Posted in honor of my Gold Star Mother, Georgia May Mohler, and my brother, Pvt. Jerry Ray Beebe.
scribe, I salute your mother and your brother. My heart goes out to you. I can barely say I do understand. It is hard enough to loose a child, let alone in an ugly war. This I do understand! God bless you and her spirit. Hugs.
I like to think that Mom’s spirit is in Crawford right now,along with hoards of other mother-sprits, and they’ve all got Cindys back!
scribe, I have a feeling you are right on with that one! hugs
Thank you, scribe, for sharing this. I almost made it through the day without weeping. Not that I mind a bit, you understand!
I will hold the memory of your mother and brother in my heart.
will take your story to Cindy when I see her next.
I’d be honored if you did that, Bri. Tell her Georgia May is with her, and so am I.
It will be my honor.
My condolences for the loss of your mother, and of your brother so long ago.
There are ways to get additional information concerning his service. For example, there is a casualty record for him here:
http://www.no-quarter.org/code/details.cgi?IDNO=16975668
That record indicates that he died of wounds received in hostile action (which would explain the Purple Heart); however, the “Reason”, which generally gives more information, simply states “Other Causes” without further explanantion.
Do you have any infformation as to his unit in Vietnam? It should be on the Purple Heart citation. If you can get that info, I may be able to point you in the direction of websites/blogs which are specific to that unit, and you might be able to find some of the folks who served with him, and get the straight story.
Is the record accurate – he was only in-country a month when he died? So damn sad.
Thank you, Wayward. Yes, it’s accurate; he was flown in to replace a dead soldier and died within a month. He wouldn’t had had to even go: it took him three tries to get in: he was rejected twice due to high blood pressure. He dieted and worked out until he finally got it range and was accepted. It was his lifelong dream,to be soldier and fight for his country.

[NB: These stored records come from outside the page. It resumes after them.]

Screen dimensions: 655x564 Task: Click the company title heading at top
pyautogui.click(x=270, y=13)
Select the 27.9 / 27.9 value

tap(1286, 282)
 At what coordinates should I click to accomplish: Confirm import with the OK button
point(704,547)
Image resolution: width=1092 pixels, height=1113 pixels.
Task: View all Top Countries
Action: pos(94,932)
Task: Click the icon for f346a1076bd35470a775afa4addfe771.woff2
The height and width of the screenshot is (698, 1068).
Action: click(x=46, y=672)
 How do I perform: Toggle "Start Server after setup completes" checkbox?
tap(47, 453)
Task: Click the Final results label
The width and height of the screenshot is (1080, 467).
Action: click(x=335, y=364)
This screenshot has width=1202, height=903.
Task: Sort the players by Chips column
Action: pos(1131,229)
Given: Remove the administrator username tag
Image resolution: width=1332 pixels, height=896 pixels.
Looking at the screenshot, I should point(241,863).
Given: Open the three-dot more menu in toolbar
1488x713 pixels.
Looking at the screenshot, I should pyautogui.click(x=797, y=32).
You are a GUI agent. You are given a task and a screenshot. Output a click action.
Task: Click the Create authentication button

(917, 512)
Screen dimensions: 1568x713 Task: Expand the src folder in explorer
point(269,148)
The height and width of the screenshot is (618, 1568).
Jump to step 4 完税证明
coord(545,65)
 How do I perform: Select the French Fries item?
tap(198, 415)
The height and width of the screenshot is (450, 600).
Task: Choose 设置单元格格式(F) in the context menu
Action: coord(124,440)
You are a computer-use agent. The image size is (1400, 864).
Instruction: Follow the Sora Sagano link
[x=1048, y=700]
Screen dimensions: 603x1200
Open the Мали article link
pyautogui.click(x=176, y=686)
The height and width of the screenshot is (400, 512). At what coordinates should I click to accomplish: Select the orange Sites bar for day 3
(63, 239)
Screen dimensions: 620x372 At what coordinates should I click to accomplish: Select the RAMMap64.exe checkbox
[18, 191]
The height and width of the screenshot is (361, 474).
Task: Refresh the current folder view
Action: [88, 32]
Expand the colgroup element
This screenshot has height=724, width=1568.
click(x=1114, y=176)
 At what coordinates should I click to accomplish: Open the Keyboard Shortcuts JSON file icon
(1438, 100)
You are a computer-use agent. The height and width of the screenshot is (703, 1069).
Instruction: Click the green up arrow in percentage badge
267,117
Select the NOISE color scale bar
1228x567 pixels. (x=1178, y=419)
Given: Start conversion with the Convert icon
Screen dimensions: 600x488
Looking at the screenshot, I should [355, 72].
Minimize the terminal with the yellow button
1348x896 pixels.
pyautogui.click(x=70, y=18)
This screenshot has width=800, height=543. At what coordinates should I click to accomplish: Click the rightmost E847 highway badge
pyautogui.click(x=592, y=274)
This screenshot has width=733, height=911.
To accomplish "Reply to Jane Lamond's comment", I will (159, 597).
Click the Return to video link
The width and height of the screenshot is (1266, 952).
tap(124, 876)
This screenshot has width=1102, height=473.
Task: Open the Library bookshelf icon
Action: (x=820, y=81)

The hardest part for me, was receiving, after his death, a letter from him, in which he shared his abject horror at what he was being expected to do there. I never shared that letter with my Mom. I suspect that for him, had he lived, he never would have known another peaceful day.
I have let go of this now, and have found a measure of peace with it all. Or at least I had, until forced to relive it all. If it is this hard for us Nam families to see it happening again, I can only imagine how horrendously hard it must be for so many vets who were actually there. I send my heart’s caring to them all,too.
I fully understand the need to make peace with the memories. I’ll be around here and dKos if you ever need help.
Will humans on this planet ever have enough of war?
The rhetorical question is one I ask of the Universe in an unending stream of questions. Let it be now, let it begin now that we will heed Chief Joseph’s words. . .”I will fight no more, forever.”
And I often hear the 60’s fervent question: What if they gave a war and no one showed up?
It makes me sick to my very soul. Scribe, the sacrifice of your family and the deep pains, so like so many families. . .Let it stop NOW and let us fight no more, forever.
Dear Shirl…we can’t let it make our souls sick: we have to keep on keeping on, telling the stories over and over and over, and doing what we can to balance the scales; something you do so well, every day you live.
I don’t even know what to say to a sorrow so vast-I’m sorry is so little but the best I can do. I can’t imagine your mother’s pain or yours, but I’m glad she had you by her side. I wish people who think of war as a game or a sport or a political move or a noble endeavor could feel that pain for just long enough to learn how wrong they are.
I find it true that time blunts the sharpest sorrow, and allows needed healing. What pain remains then, can be handled, and sometimes channeled into something good. And some of us, like Cindy, can really do this up in style!
My sympathies are with you. Closure is important, and hard to find sometimes.